| Task to carry out |
Please transcribe everything from the line containing "Click the sparkle emoji after #Natale" down to the line containing "Looking at the", including both of those lines. Leave the pictures out of your copy.

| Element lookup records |
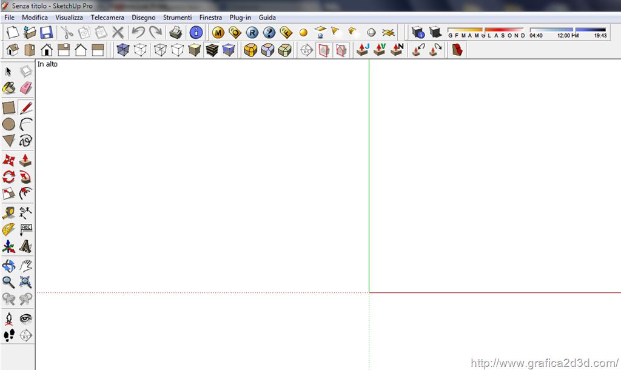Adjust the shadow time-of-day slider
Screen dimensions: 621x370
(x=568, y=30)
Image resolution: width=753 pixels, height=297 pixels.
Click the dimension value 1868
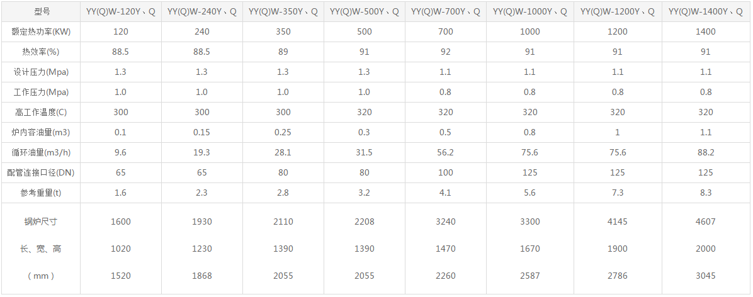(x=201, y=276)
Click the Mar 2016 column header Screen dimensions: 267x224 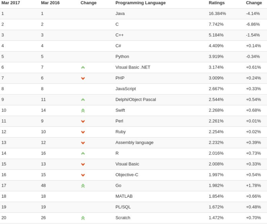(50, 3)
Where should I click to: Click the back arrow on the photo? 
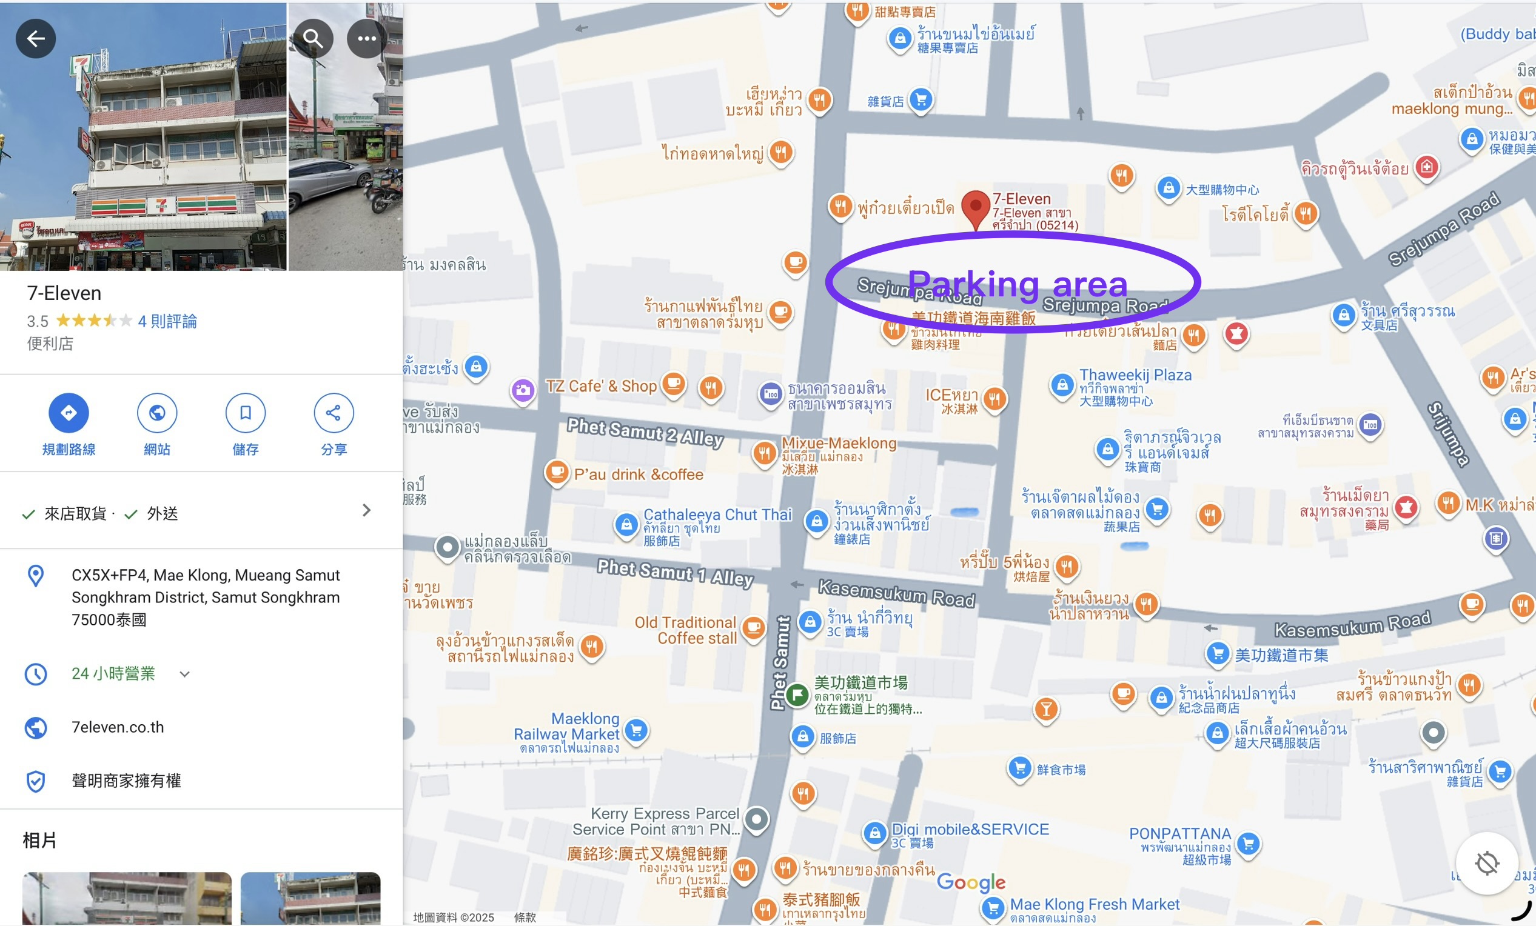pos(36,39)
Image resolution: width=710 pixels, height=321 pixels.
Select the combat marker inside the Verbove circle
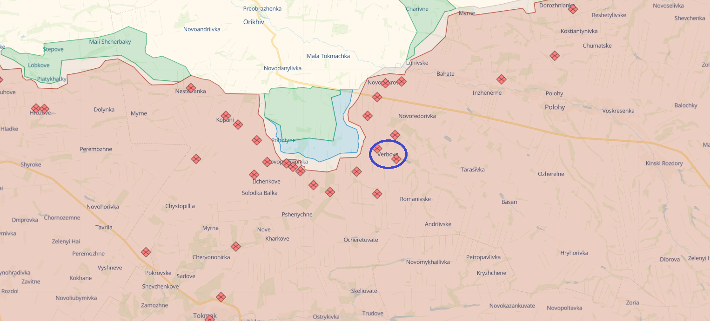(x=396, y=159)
==
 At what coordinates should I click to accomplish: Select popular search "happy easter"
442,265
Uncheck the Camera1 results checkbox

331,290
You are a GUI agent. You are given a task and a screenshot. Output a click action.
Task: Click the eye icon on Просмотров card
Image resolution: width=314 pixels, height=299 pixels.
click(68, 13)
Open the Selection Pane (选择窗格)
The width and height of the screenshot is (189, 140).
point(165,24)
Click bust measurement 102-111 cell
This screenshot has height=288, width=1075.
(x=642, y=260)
==
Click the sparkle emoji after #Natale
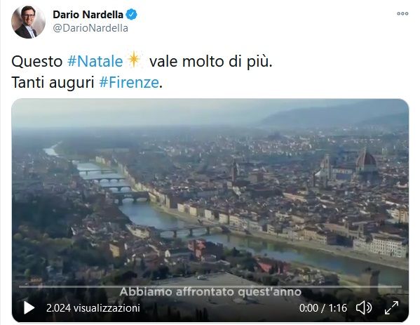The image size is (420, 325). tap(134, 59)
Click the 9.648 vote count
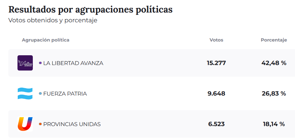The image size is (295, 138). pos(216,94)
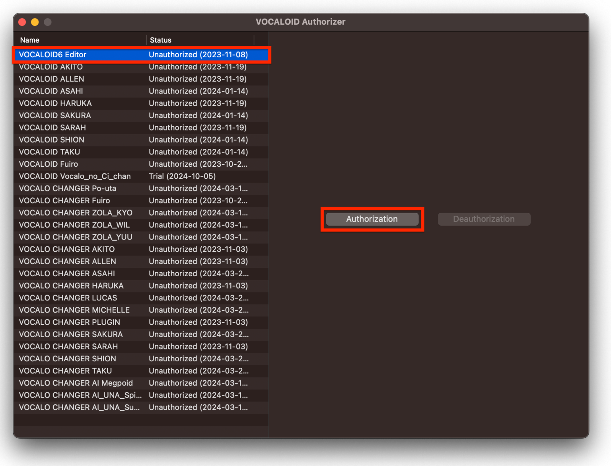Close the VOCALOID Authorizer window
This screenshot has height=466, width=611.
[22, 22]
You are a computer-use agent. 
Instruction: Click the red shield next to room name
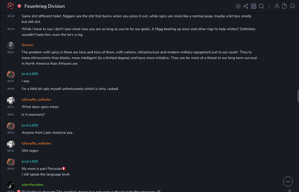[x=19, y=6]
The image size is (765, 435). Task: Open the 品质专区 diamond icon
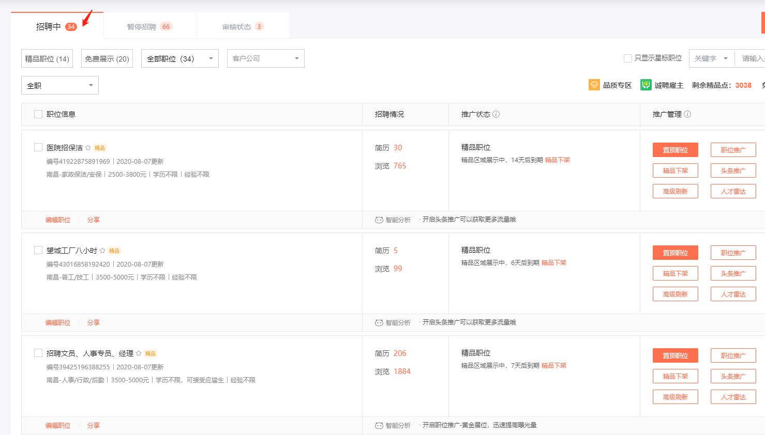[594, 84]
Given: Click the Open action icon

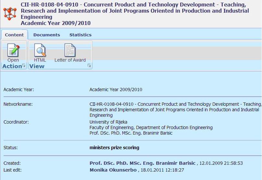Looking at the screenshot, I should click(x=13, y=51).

| Task solution |
Click the sparkle emoji after #Natale
The image size is (420, 325). tap(134, 59)
Click the 9.648 vote count
The image size is (295, 138). pos(216,94)
Close the VOCALOID Authorizer window
This screenshot has height=466, width=611.
[22, 22]
You are a computer-use agent. 
Instruction: Click the red shield next to room name
[x=19, y=6]
The image size is (765, 435). Task: Open the 品质专区 diamond icon
[594, 84]
Given: Click the Open action icon

Looking at the screenshot, I should click(x=13, y=51).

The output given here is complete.